Top 10 email design best practices for engagement and conversions

Email design encompasses the layout, visual hierarchy, and structural decisions that shape how subscribers experience your message once they open it. It determines how quickly they grasp your content, where their attention goes, and how easily they can take action.

Across marketing campaigns and transactional emails alike, design directly influences open rates, click-through rates (CTRs), and conversions by guiding attention and minimizing friction.

Emails render differently depending on the device and client. A message that looks polished in Gmail may break in Outlook, or display poorly on mobile. That’s why good email design goes beyond appearance – it accounts for layout stability, cross-client consistency, and accessibility from the start. The tools you use to build and test campaigns matter just as much as the visual decisions.

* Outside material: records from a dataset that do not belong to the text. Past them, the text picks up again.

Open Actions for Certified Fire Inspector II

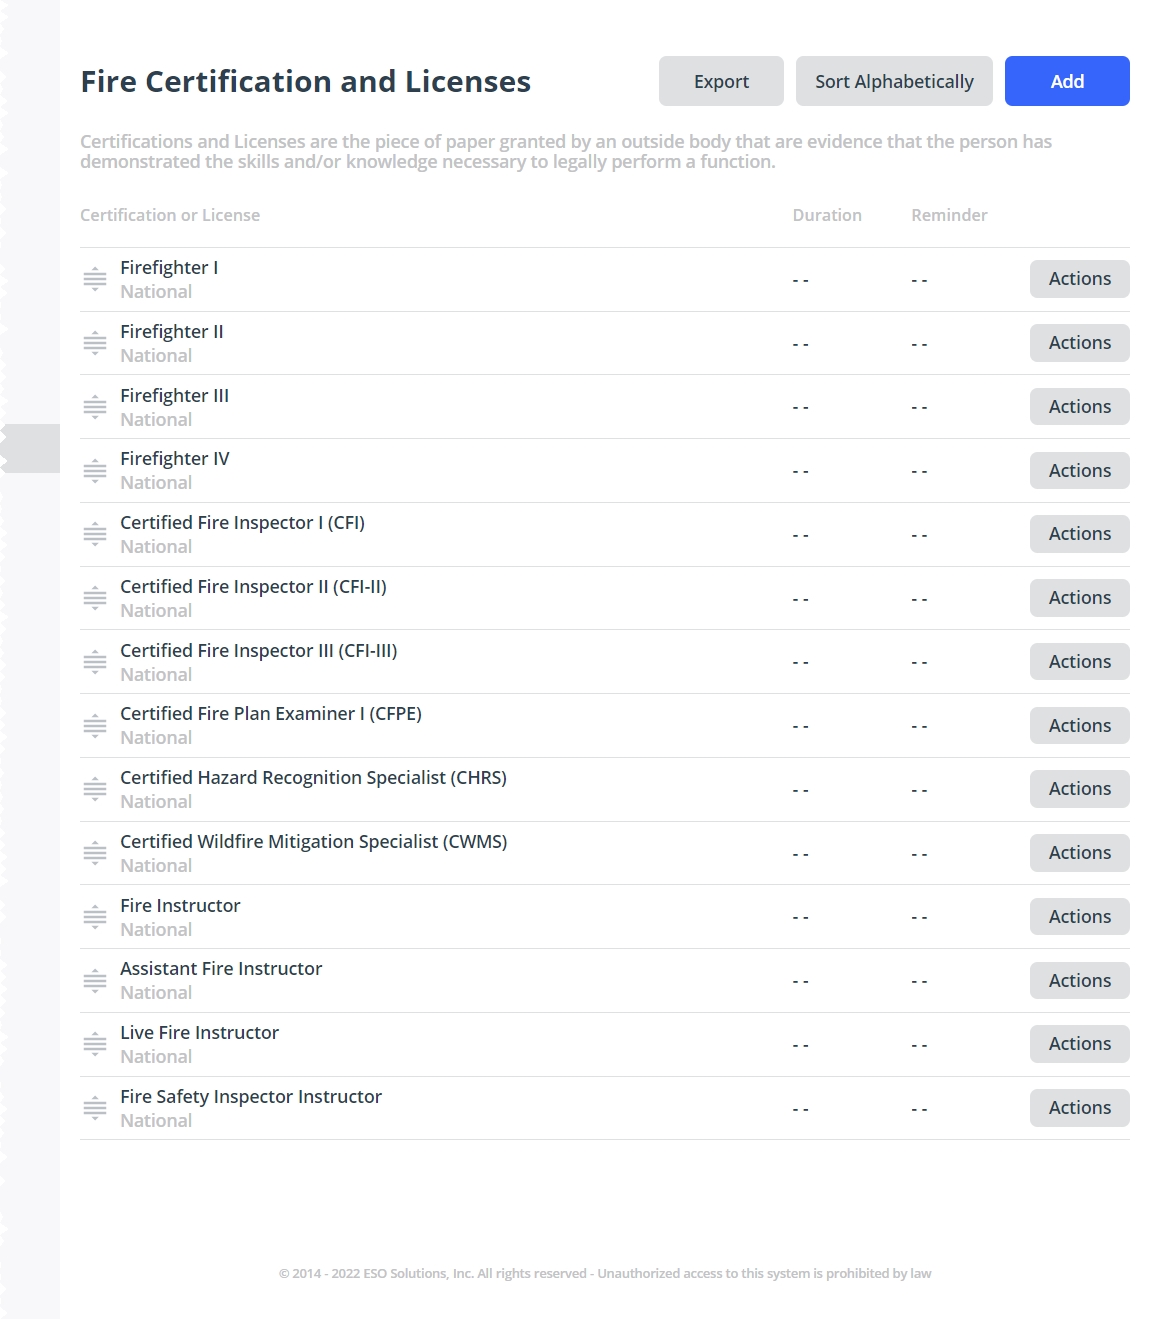coord(1079,597)
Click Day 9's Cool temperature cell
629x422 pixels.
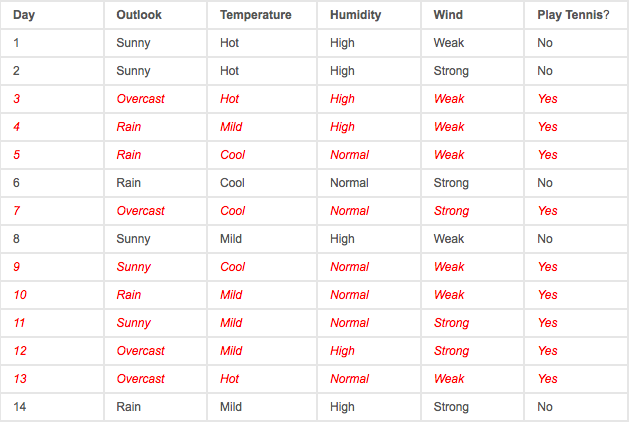tap(262, 267)
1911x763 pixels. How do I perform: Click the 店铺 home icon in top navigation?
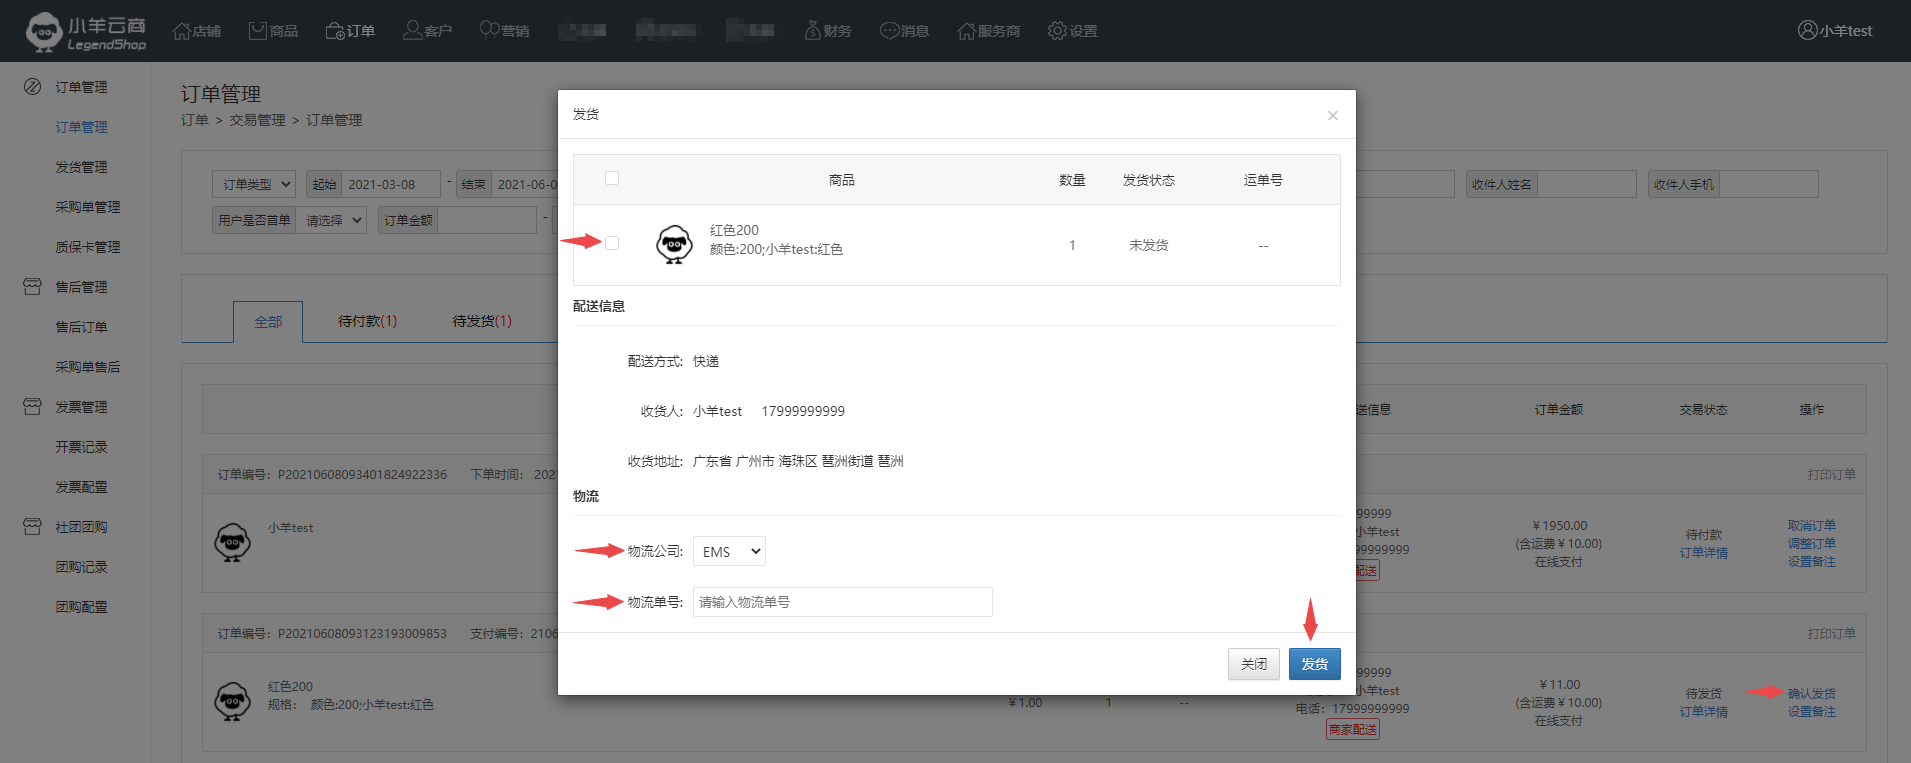[181, 31]
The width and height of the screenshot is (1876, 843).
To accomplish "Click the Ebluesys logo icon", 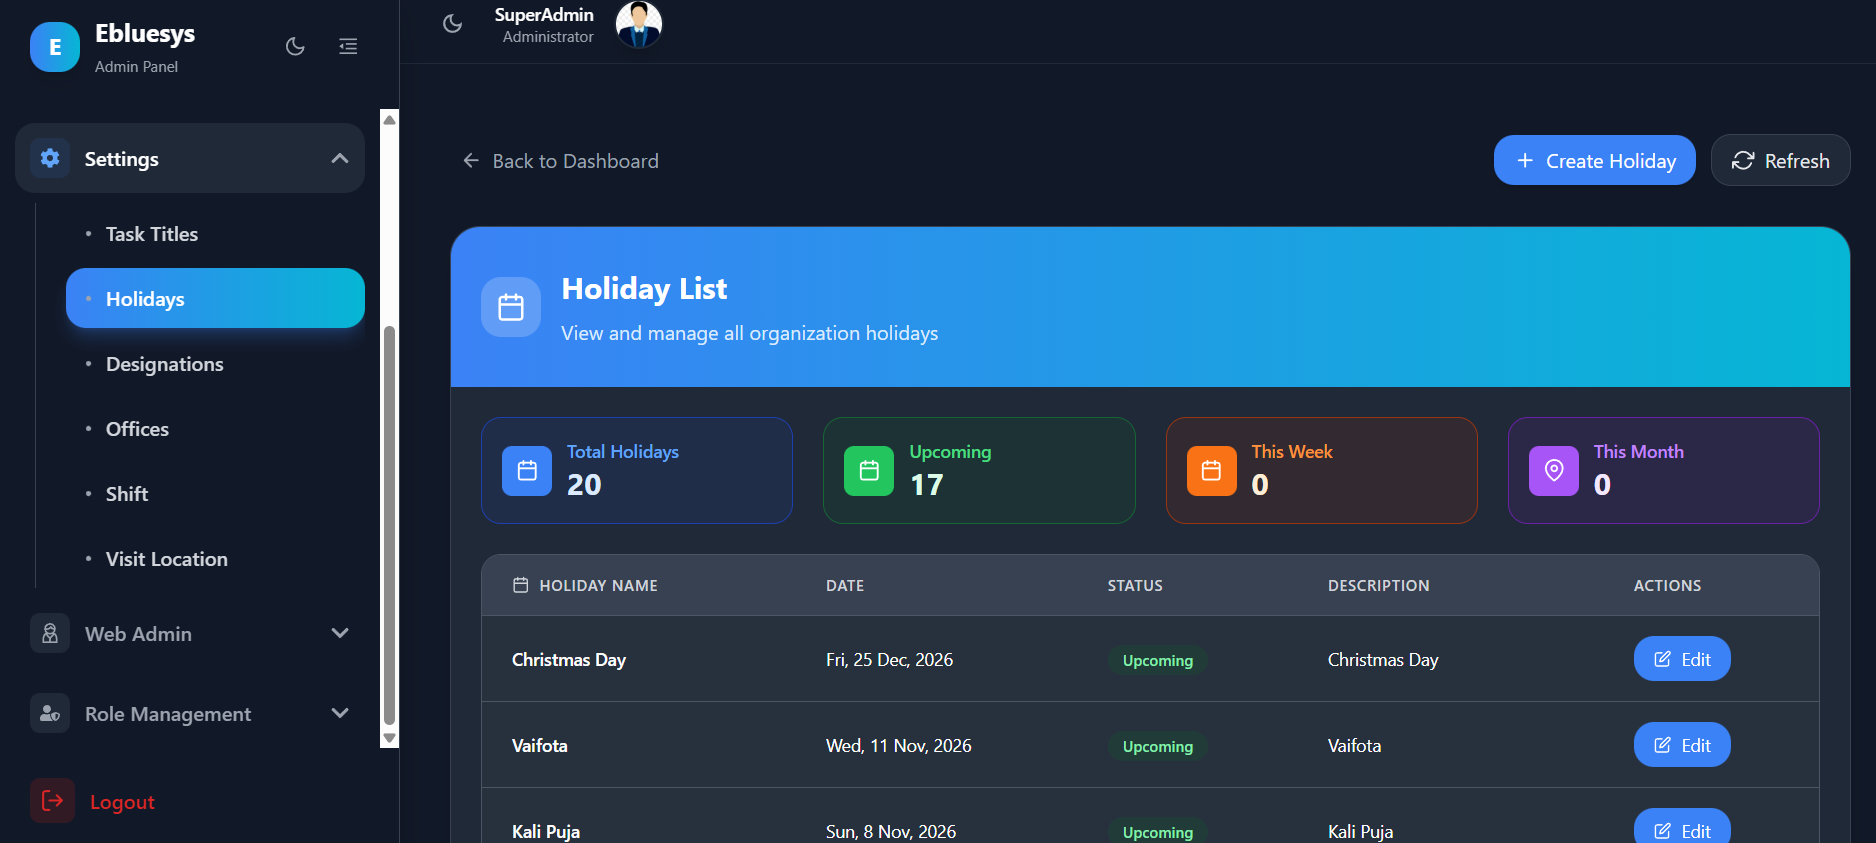I will click(55, 47).
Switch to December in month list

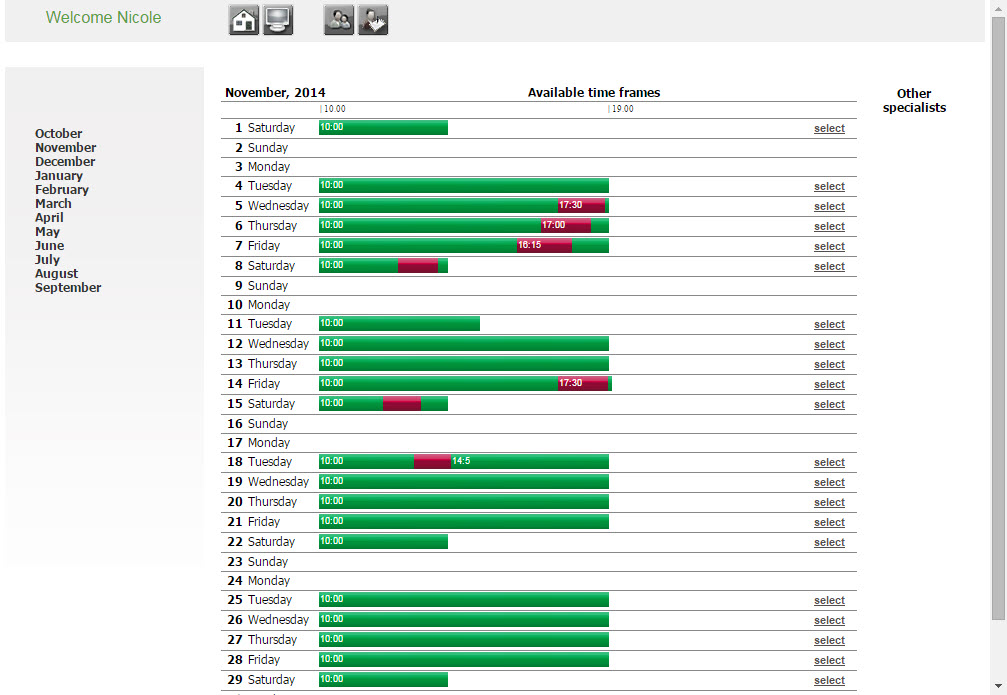click(x=65, y=162)
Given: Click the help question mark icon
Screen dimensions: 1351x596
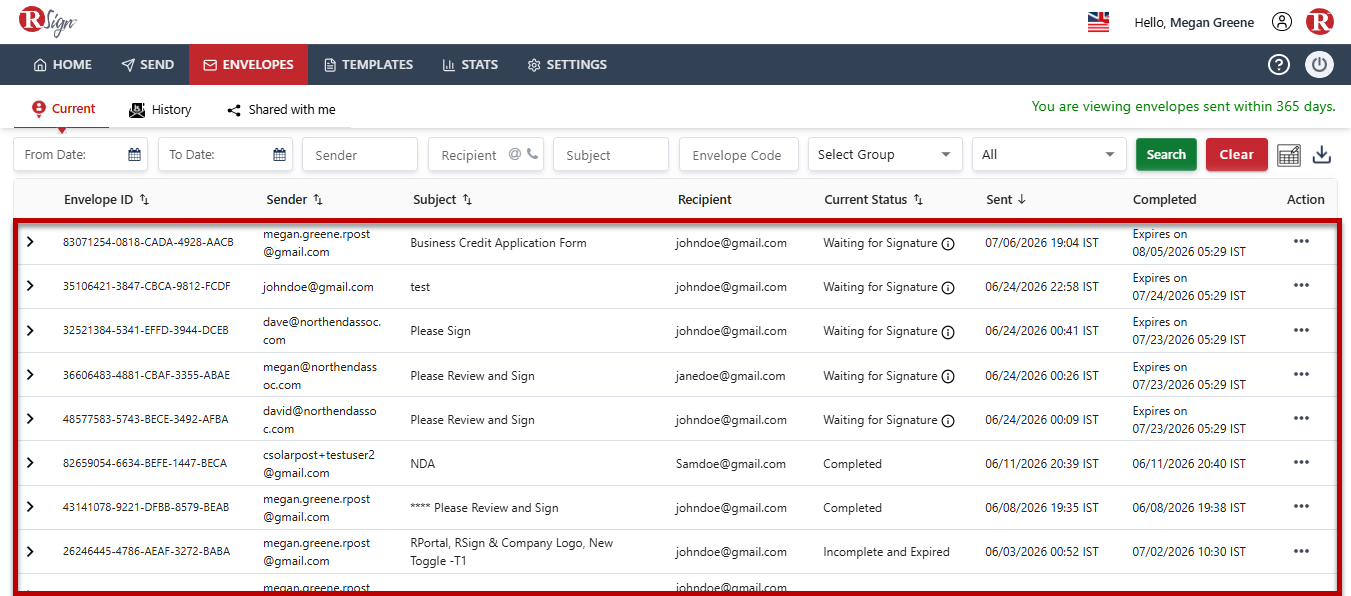Looking at the screenshot, I should (1279, 65).
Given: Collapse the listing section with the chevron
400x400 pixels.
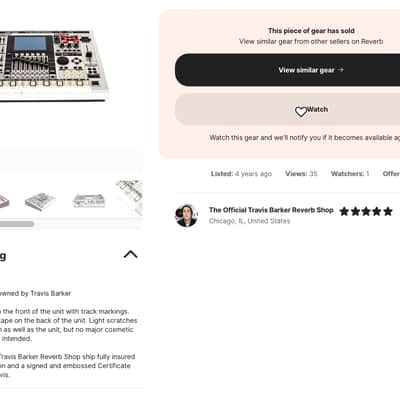Looking at the screenshot, I should tap(131, 254).
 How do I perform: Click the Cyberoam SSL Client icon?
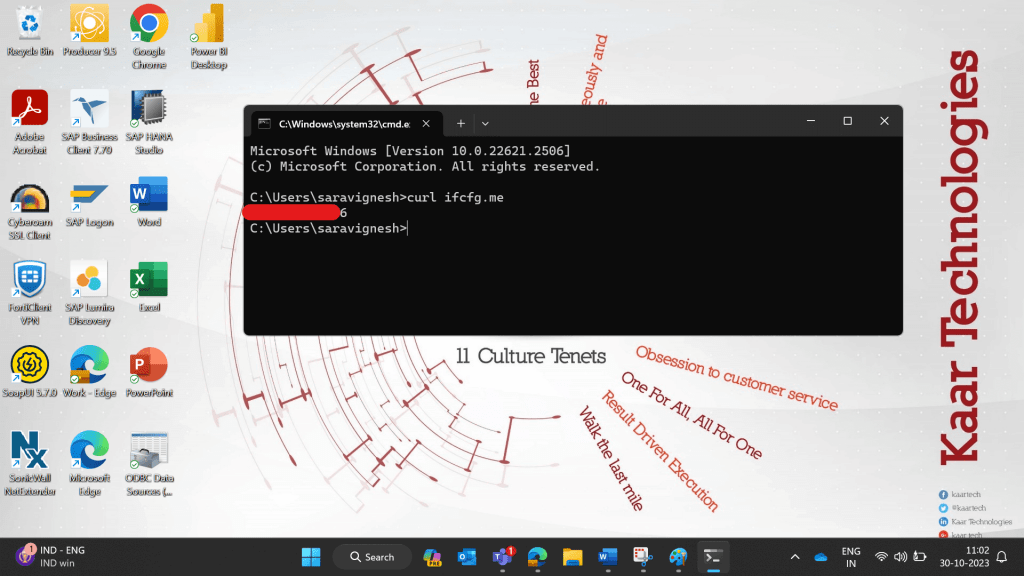pyautogui.click(x=29, y=208)
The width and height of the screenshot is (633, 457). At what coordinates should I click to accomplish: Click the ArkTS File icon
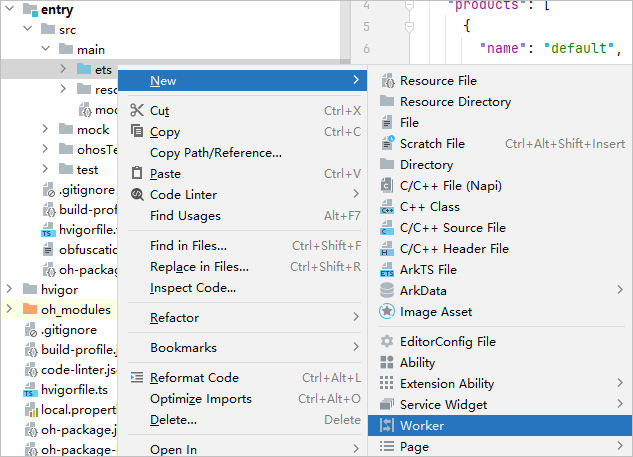(387, 270)
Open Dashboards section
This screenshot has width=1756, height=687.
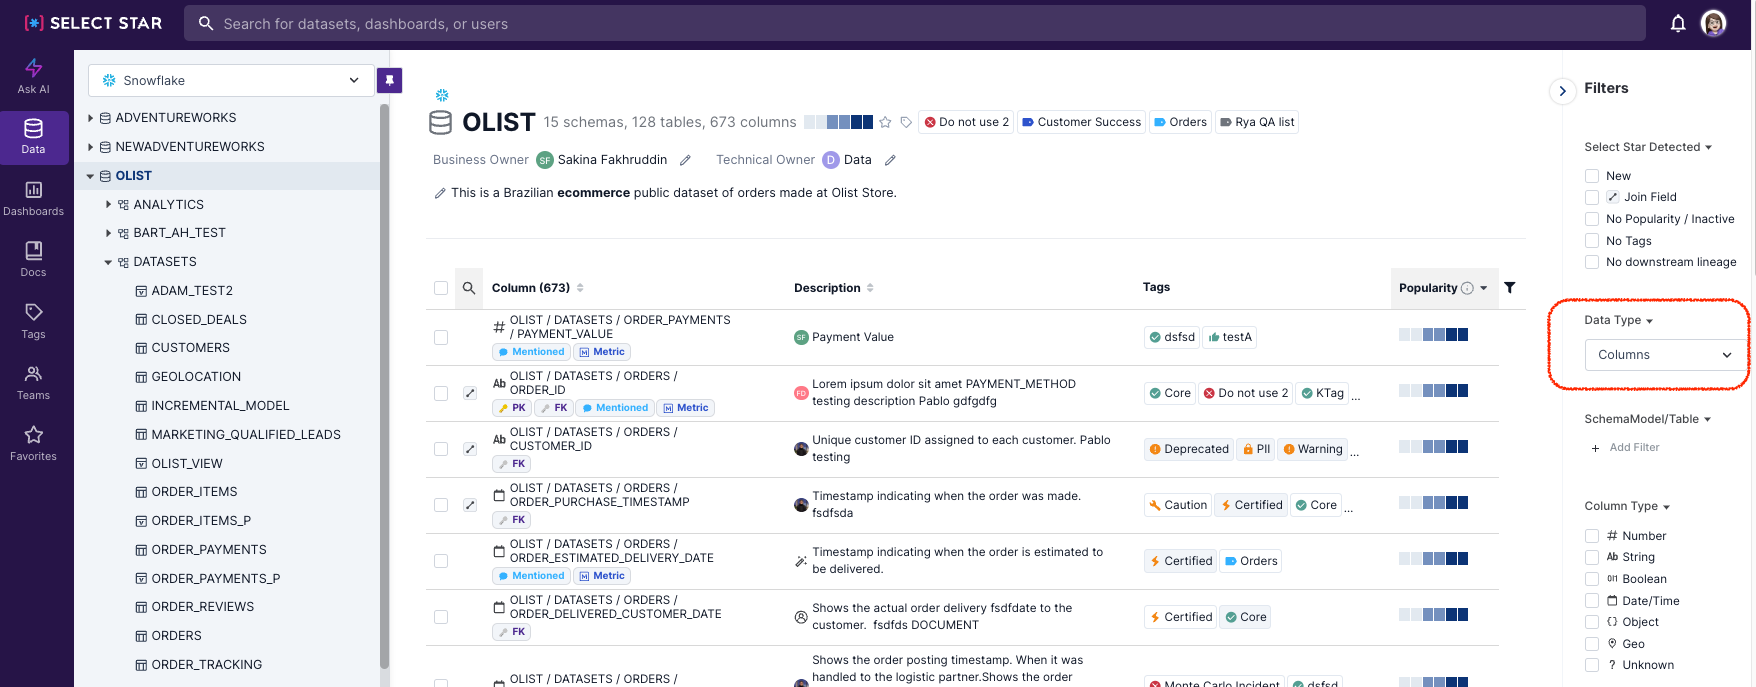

Email design best practices focus on these structural decisions – from layout and hierarchy to calls to action (CTAs), accessibility, testing, and execution – so your messages remain clear, consistent, and conversion-focused.

1. Use a single-column layout

The single-column layout is the most reliable email layout you can use. It renders consistently across devices and email clients, unlike multi-column designs that often break on smaller screens.

While multi-column layouts look sharp on desktop, they don’t stack predictably on smaller screens – columns overlap, images misalign, and the email your subscriber opens looks nothing like the one you designed.

A single-column email layout also creates a clear vertical reading path: subscribers move naturally from headline → image → body copy → call-to-action button. That flow breaks the moment a second column competes for attention to the side.

Keeping it simple is one of the fundamentals behind successful email marketing. One column first. Add complexity only when you have a clear performance reason.

This structural simplicity sets the foundation for mobile-first design, where layout decisions directly affect usability on smaller screens.

2. Design with mobile-first principles

According to Hostinger’s email marketing statistics, over 60% of all emails are opened on a mobile device, according to Hostinger’s email marketing statistics. Your design needs to hold up on a small screen before you think about desktop. Designing for desktop first and scaling down introduces usability issues on smaller screens.

Phones punish lazy spacing – padding that works on desktop often collapses on mobile. Text below 16px strains the eye, buttons shorter than 44px are hard to tap accurately, and elements packed too tightly force readers to zoom in just to follow the message.

Individually, these may seem minor, but together they make the difference between an email that converts and one that gets closed.

Getting these key factors for successful emails right from the start saves you from chasing open rate drops later.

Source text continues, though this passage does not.